What they care about is visitor count.
It wouldn't be that hard to put Georgia in Atlanta, ASU in Phoenix, etc. and they would probably sell out at a premium. That though wouldn't serve the real purposes of those host cities because most of those fans would drive to the game, watch the game, then drive home.
Instead of having 70,000 people in the stands they would rather have 20,000 people staying in hotels, eating in restaurants, shopping, and in general spending money.
Even a city like El Paso with the Sun Bowl. If they can get 15-20 thousand fans combined from the two schools flying in for the game it is a huge injection of cash into the economy.
The thing that makes it all viable though is TV paying enough for the game to pay the teams and the general operating cost of the game.
The real risk now is that with all the attention on the playoff, with the playoff rendering the games meaningless and star players opting out, will enough fans turn on their TV for the advertisers to be willing to pay for the games.
For a game like this Alabama-Michigan bowl I think it will still continue, footballs fans even if not focused on them will turn it on.
What is hard to see continuing are the games like the Arizona Bowl.
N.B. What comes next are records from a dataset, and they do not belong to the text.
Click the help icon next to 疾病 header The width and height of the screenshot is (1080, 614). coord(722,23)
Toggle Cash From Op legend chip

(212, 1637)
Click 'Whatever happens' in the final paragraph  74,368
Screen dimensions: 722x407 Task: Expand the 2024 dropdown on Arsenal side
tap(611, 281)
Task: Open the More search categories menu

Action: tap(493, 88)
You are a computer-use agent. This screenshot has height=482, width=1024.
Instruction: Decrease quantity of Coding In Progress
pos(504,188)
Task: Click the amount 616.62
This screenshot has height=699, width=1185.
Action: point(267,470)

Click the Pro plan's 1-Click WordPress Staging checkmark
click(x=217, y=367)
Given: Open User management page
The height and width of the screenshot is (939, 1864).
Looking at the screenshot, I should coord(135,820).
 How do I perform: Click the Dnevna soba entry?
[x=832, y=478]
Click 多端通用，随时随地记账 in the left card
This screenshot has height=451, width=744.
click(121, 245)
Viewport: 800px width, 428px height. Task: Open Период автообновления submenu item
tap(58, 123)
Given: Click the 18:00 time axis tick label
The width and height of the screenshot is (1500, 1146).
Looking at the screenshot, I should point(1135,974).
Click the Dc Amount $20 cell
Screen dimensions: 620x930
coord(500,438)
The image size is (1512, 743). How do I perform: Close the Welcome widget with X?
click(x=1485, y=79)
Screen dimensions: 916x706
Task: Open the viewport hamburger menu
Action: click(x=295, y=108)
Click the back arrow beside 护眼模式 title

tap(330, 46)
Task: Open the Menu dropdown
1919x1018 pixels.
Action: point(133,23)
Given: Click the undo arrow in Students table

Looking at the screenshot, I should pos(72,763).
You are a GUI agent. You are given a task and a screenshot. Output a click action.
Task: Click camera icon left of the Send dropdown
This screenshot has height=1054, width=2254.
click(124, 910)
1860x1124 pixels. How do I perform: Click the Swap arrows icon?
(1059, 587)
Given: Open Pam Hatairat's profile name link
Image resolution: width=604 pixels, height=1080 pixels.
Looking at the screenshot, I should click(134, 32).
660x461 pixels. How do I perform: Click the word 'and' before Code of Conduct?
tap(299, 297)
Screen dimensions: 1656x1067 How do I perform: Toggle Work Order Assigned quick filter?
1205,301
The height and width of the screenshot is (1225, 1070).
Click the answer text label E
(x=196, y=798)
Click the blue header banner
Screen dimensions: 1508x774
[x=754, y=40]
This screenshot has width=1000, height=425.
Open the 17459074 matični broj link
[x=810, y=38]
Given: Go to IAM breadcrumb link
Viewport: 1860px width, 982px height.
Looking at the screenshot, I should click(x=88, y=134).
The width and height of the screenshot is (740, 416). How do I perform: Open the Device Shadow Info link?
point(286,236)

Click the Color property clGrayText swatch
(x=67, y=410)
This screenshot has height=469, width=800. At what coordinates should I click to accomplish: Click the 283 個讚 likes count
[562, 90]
Officially attendance was over 40,000 but hard to imagine that a lot of fans of either CSU or Miami (OH) travelled to see it, they don't even go watch those teams play when they are at home. Title sponsor is Snoop Dogg's Gin and Juice, again not a high budget product. And the game on the CW Network it's hard to belive that the TV money even covered the cost.
Even worse are games like the IS4S Salute to Veterans Bowl on Dec 14 in Montgomery Alabama. Official attendance was a bit over 12,000 which is not surprising. Western Michigan and South Alabama don't have giant fan bases. For South Alabama it is a day trip and they didn't show up. As ugly as Western Michigan can be in December not a lot are going to take time off from work and spend their vacation money to go to Montgomery. That isn't exactly on most peoples vacation bucket list. As well neither team is going to inspire many people to turn on their TV sets.
Don't think that the non-playoff bowls are going away anytime soon but as it stands now it's hard to see all of the current bowls continuing. I used to think that we needed to start by eliminating 3-4 of the bowl games, now it might make more sense to get rid of at leat 5 or 6 of them amd maybe more.
This will probably mean that some 6 or even 7 win teams from G5 conferences stay home but the eventual shakeout of big time college football is going to deal with many of these programs anyways.